Once a year, we open our house and grounds to the public to benefit The Kings River Conservancy (www.kingsriverconservancy.org), whose mission is to get people off their screens and their couches and out of their hectic live and into Nature. To that end the non-profit works to provide safe, clean, legal access to the Kings River which originates in Kings Canyon National Park and flows past The Lapp RiverHouse through Fresno and Kings Counties. We have a couple bands, a barbeque and beer, wine, and soda for sale down on the lawn,
and kayaking safety paddle demonstrations, fly fishing demos, sometimes we have plein air painters and fishermen tying flies. Babies dance, people chill, some wander up to the overlook to see the wildflowers; the sheep and llamas get a lot of attention. And every hour or so, I lead a tour of Arthur Dyson’s Lapp RiverHouse.
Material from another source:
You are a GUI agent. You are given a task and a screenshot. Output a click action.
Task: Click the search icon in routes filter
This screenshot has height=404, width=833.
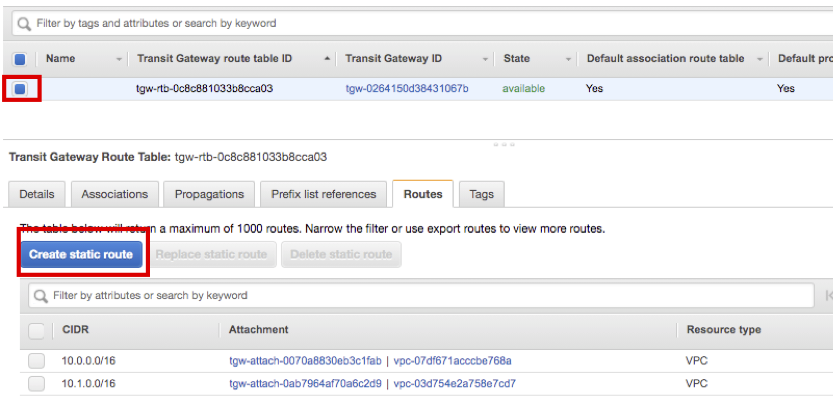(40, 296)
I announce it from the band’s microphone, and we convene on the lawn and circle our way around the house to the front while explain that this is the second Arthur Dyson home I’ve built. I tell about the Lencioni Residence I built with my late husband Dennis Lencioni when I was in my 20s, and that when I married Greg he came with a 1901 Steinway grand piano which took most of the little “great room” in that house. It was a new chapter anyhow: a new husband requires a new Dyson house 🙂I explain that the fountain cancels out the morning and evening commuter traffic from the community just above us (Wonder Valley), and it suggests the river’s sound even if the river is cool and quiet as it glides past our home. People ask about the black steel beams which are aesthetic, not structural, and the grand glu-lams that support the entire roof and arrived in three segments each–the center segment was placed last like a keystone.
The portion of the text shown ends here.